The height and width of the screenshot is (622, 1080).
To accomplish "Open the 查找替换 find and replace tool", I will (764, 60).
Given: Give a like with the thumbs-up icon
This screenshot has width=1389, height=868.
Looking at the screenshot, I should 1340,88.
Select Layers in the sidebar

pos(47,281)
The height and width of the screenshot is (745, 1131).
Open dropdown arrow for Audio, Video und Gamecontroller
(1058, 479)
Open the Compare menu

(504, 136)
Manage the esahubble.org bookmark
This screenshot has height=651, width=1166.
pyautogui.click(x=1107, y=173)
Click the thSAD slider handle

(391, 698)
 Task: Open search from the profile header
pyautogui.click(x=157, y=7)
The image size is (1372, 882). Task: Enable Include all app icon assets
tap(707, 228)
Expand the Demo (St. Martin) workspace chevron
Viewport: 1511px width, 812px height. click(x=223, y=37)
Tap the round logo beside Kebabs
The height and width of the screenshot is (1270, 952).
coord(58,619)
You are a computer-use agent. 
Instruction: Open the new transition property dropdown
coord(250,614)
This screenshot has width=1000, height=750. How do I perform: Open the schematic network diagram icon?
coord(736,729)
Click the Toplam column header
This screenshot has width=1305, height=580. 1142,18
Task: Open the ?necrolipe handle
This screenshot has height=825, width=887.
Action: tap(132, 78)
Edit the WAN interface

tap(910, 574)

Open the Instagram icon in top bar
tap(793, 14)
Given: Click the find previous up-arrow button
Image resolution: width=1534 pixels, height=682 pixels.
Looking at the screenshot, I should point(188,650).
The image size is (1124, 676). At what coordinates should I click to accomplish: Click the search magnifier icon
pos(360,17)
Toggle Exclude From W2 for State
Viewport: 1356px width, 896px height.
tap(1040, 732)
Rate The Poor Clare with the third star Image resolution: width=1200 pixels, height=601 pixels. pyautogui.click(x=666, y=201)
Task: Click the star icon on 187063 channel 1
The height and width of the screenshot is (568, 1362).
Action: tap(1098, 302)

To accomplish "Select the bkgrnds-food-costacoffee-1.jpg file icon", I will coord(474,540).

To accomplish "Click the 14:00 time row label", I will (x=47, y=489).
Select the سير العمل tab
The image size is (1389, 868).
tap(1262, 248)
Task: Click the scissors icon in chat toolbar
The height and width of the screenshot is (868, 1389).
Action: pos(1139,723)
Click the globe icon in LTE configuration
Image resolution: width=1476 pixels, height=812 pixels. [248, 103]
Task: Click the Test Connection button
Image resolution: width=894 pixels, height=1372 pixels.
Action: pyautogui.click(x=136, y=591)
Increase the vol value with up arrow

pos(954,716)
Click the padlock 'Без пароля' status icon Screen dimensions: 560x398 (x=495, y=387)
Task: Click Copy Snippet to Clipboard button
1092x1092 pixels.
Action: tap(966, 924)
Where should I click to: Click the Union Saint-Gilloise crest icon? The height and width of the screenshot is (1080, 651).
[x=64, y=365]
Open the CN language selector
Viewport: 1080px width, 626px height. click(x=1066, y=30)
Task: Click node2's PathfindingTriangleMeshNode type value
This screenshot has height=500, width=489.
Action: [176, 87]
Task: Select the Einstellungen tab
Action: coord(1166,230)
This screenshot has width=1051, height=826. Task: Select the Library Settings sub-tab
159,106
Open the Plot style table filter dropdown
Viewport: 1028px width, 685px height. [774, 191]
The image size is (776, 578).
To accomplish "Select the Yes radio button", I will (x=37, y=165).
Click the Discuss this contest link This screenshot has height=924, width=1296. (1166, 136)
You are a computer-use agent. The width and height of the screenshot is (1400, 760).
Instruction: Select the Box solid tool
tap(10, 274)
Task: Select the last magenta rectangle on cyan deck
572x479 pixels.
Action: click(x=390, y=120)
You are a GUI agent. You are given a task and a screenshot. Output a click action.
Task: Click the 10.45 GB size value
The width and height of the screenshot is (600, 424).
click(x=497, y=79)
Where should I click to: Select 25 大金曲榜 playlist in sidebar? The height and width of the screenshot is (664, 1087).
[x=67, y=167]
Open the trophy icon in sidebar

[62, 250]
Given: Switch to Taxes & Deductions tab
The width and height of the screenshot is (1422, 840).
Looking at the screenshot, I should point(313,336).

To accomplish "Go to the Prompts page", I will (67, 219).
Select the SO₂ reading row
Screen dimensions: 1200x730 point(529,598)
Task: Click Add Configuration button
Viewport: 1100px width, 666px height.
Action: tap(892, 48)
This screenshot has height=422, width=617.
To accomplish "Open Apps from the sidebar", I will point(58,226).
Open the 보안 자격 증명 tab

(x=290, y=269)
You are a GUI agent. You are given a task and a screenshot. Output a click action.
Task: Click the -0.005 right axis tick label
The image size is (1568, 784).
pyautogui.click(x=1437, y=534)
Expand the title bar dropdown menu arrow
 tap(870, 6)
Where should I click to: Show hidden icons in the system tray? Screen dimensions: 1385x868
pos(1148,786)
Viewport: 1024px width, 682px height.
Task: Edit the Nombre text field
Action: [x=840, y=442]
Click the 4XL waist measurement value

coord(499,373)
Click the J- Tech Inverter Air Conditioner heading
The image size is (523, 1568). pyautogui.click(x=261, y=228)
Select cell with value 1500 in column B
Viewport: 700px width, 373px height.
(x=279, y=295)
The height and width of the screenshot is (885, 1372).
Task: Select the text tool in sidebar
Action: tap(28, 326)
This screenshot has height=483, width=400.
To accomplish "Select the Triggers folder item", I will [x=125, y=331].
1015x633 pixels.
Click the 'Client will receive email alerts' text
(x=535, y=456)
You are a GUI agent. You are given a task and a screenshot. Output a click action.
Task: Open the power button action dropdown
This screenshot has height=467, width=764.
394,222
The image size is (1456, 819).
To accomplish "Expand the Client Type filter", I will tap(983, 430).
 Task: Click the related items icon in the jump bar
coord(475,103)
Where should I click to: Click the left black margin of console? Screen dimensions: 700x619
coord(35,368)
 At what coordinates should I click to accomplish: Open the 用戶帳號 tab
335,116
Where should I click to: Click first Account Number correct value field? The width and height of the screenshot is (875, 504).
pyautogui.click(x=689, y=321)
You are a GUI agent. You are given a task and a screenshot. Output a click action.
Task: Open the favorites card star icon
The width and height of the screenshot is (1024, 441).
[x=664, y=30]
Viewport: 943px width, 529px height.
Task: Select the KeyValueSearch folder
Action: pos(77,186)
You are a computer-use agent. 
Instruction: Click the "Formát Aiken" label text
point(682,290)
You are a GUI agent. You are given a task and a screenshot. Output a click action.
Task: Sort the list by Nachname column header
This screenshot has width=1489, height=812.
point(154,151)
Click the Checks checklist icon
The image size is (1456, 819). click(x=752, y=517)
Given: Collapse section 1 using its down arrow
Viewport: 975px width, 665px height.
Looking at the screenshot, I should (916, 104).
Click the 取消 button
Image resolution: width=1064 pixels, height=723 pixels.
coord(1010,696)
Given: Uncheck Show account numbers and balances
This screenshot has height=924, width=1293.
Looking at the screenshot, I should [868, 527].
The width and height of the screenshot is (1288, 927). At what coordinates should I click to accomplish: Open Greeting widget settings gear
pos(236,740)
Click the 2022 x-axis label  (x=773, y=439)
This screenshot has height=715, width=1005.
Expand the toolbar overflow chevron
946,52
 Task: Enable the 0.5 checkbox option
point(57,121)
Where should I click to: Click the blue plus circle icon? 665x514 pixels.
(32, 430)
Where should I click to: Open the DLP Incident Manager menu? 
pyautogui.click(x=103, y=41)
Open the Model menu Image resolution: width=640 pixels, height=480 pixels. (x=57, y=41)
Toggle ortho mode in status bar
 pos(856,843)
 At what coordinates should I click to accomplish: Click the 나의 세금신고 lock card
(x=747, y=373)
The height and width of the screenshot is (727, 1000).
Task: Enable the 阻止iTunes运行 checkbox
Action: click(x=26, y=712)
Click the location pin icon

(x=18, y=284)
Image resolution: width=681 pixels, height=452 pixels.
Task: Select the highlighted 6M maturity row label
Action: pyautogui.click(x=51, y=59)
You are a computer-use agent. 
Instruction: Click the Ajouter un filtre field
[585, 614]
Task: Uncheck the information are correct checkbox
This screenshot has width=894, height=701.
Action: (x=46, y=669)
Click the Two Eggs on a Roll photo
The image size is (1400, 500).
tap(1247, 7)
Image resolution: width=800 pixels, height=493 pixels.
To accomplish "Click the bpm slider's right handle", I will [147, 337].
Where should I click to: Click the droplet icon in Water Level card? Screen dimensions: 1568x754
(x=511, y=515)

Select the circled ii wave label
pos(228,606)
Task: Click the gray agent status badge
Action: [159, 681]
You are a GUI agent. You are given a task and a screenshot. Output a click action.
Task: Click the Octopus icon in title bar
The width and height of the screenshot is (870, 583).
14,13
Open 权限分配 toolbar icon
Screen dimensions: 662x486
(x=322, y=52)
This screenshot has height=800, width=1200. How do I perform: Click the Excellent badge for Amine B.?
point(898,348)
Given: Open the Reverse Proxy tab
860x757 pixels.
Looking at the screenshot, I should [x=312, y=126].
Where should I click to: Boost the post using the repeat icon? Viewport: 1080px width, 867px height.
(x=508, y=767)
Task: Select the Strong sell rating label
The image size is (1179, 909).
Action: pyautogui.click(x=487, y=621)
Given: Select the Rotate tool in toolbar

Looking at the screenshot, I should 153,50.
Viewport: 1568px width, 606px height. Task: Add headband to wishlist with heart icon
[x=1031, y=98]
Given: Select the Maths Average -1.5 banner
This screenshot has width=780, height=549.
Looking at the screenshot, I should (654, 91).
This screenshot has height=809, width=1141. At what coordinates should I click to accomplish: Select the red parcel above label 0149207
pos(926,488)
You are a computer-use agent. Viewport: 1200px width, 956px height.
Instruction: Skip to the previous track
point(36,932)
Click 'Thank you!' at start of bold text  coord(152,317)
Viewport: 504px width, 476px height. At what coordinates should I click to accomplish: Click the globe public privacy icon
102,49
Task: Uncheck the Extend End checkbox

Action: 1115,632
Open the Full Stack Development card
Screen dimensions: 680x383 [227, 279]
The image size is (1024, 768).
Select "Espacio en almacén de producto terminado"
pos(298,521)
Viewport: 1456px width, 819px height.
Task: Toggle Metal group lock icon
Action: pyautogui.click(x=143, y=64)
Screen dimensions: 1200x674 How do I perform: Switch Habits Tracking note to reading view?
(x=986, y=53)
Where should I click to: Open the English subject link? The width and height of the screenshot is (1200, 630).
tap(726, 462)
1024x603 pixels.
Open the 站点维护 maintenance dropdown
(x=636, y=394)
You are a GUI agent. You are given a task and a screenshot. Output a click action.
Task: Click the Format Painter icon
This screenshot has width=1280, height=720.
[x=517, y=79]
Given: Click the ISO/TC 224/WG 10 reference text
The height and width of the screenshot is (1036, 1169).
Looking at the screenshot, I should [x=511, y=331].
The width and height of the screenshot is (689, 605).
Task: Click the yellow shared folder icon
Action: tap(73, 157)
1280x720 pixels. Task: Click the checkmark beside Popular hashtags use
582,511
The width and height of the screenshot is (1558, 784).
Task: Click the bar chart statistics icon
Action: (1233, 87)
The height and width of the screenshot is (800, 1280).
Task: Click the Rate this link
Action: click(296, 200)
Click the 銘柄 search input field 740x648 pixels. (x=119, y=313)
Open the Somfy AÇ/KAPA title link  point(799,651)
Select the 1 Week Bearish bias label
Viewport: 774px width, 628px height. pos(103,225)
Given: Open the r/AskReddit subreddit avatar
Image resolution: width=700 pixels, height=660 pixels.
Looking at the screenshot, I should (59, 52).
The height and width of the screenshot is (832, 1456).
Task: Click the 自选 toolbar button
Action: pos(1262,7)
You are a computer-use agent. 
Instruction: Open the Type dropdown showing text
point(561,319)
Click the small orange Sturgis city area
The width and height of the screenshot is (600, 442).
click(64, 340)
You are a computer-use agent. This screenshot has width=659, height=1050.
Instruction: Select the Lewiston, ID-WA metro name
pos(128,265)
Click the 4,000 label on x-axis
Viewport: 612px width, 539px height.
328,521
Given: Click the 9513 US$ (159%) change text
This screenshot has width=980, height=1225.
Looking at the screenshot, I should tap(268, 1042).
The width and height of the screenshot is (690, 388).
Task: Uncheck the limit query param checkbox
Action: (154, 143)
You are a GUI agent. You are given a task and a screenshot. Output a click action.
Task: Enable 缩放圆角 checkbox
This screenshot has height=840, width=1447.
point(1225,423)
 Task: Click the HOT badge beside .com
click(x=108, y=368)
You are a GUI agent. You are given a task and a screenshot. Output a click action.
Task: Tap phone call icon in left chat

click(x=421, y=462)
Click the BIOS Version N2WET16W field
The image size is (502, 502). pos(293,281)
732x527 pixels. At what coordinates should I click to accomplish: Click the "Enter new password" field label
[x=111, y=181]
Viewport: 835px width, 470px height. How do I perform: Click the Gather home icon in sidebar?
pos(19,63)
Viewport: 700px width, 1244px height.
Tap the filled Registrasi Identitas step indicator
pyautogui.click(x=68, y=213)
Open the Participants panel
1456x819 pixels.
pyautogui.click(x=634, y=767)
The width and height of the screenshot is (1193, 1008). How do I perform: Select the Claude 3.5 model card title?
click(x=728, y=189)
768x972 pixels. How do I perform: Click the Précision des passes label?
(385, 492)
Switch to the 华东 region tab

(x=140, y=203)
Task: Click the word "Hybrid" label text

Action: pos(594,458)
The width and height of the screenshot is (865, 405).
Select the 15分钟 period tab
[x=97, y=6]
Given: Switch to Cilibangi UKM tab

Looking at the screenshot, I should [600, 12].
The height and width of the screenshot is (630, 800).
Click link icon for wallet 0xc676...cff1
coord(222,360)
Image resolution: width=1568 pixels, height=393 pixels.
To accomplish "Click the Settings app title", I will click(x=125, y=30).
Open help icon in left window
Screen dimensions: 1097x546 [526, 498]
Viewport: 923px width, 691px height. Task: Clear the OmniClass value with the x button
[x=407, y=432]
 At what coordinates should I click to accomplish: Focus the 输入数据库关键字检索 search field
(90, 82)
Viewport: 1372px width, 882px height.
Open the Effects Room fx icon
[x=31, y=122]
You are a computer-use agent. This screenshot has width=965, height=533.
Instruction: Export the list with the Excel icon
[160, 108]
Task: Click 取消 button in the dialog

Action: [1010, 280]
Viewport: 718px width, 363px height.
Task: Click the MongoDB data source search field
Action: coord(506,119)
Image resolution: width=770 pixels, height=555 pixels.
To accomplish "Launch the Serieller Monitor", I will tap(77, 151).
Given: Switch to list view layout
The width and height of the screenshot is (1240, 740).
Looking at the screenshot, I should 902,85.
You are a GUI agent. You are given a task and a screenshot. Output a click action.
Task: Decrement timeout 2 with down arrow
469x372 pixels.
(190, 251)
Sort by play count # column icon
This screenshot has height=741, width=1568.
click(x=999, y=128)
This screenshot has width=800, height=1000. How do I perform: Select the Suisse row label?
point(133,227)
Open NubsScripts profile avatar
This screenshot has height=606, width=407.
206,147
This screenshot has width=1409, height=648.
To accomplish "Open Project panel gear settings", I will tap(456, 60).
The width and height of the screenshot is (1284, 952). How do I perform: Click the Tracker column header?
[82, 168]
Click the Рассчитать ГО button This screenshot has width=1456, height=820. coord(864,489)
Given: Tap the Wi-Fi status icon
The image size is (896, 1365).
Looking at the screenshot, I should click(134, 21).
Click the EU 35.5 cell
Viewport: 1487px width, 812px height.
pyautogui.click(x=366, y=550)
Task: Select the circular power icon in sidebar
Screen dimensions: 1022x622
◆ ◆ ◆ ◆ ◆ ◆ ◆
What the task asks:
Copy the data word for word, starting with the line that contains "Click the Toplam column header" and going on through the line that contains "I will coord(474,540).", both included.

Final answer:
Click the Toplam column header
This screenshot has width=1305, height=580. 1142,18
Task: Open the ?necrolipe handle
This screenshot has height=825, width=887.
Action: tap(132, 78)
Edit the WAN interface

tap(910, 574)

Open the Instagram icon in top bar
tap(793, 14)
Given: Click the find previous up-arrow button
Image resolution: width=1534 pixels, height=682 pixels.
Looking at the screenshot, I should point(188,650).
The image size is (1124, 676). At what coordinates should I click to accomplish: Click the search magnifier icon
pos(360,17)
Toggle Exclude From W2 for State
Viewport: 1356px width, 896px height.
tap(1040, 732)
Rate The Poor Clare with the third star Image resolution: width=1200 pixels, height=601 pixels. pyautogui.click(x=666, y=201)
Task: Click the star icon on 187063 channel 1
The height and width of the screenshot is (568, 1362).
Action: tap(1098, 302)

To accomplish "Select the bkgrnds-food-costacoffee-1.jpg file icon", I will coord(474,540).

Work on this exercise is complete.